Do you use typically use a standard setting in InFocus, or do you adjust the sliders substantially every time to suit the particular image? If you typically use a standard setting, do you mind sharing what it is? I have practically no experience with InFocus, and your observation piqued my interest. However I'm struggling to get it to produce output comparable to Piccure+. It doesn't help that there are 6 values and 1 setting to manipulate! Piccure+ is simpler in this respect.
I'll try and be relatively
brief, in order not to get too much off-topic. Infocus is a tool that addresses sharpening of blurred image content, although since it's in its first version (sofar) there are some things that could be improved.
Infocus first addresses what we could call Capture sharpening with the controls of its Deblur panel. This will only allow to restore detail from image content that got blurred during Capture. If one attempts to do more (Creative sharpening of certain feature sizes), then artifacts will quickly start spoiling the result. It allows to address several different types of blur, Generic / Out-of-Focus / Straight motion / Unknown, each having a specific type of Point-Spread- Function (PSF) to be used in reversing the effect. Generic and Unknown are the common types to use on normal images that have some optical blur, and all images have at least that.
The Blur radius setting is the most important, it should not be set too high
. I would rather err on the safe side than introduce artifacts that are much harder to deal with in further post-processing steps. Important to understand is that optimal values for well focused images with good lenses in the Generic setting, will vary with the aperture value used. I typically encounter values between 0.6 to 0.9 for my high quality lenses when used at moderate Aperture values on my camera which has an Optical Low-pass Filter. Cameras without an OLPF tend to produce aliasing artifacts that hinder proper Capture sharpening, so relatively low values (0.5-0.7) may need to be used in that case. The Unknown/Estimate method does well when used on a region of well focused detail, and a radius of more than 1 or 2 is rarely needed.

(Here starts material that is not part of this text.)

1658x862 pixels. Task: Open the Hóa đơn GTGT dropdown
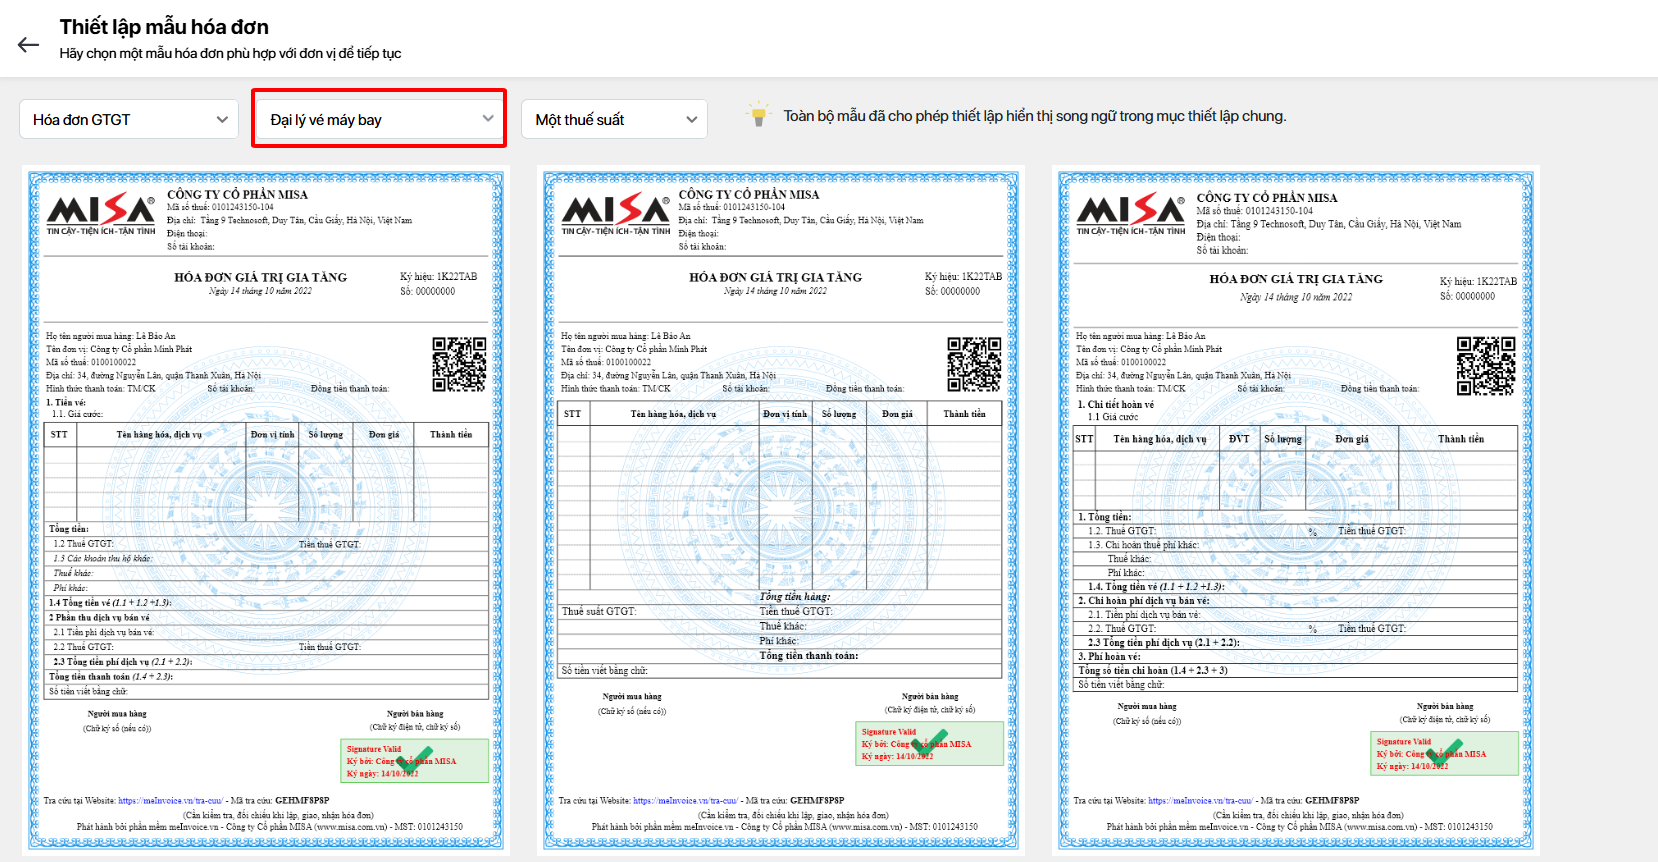click(129, 119)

The use of very narrow apertures (the definition of 'narrow' depends a bit on sensel pitch), will justify using somewhat larger radius values.
Since Infocus uses a relatively aggressive type of deconvolution algorithm, the 'Edge-softness' and 'Suppress Artifacts' sliders will have to be used to taste, in order to avoid ringing, stairstepping, and halo artifacts.

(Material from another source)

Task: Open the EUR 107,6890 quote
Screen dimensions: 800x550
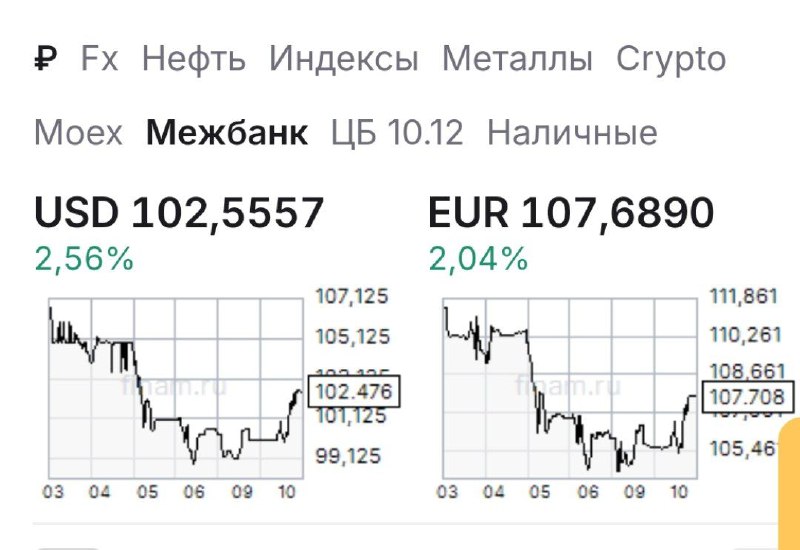Action: 570,213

Now, after the inherent sharpness has been restored with the Deblur panel settings, we can add a bit of more traditional (acutance) sharpening with the Sharpen panel. Since the Deblur operation reduced the radius of residual blur, it's common to use a small(er) radius here, unless one wishes to enhance some larger detail sizes. The Micro-contrast control adjusts the local contrast of the smallest detail, which can counteract the effects of veiling glare, and boost the overall impression of sharpness.
Since the current version of Infocus has no controls for addressing sharpness fall-off towards the corners of the image, one could produce two versions of the same image (assuming well focused image content), one sharpened for the center, and one sharpened for the corners, and blend them with a radial gradient mask in e.g. Photoshop.
Infocus requires a lot of tweaking for the optimal results
, although user made generic presets can help to get the proper basic settings to something generically usable. One could for instance make defaults for various aperture settings, to counteract different levels of diffraction blur, or images that are downsampled (with a certain algorithm) for web-publishing.
Piccure+ on the other hand attempts to analyze the image content and automatically determine the optimal type of PSF to use (optionally helped by user input about where to sample in the image), and one just has to adjust the strength of the correction. Noise is not helpful, neither for the analysis, nor for the restoration, although its Noise suppression control does help.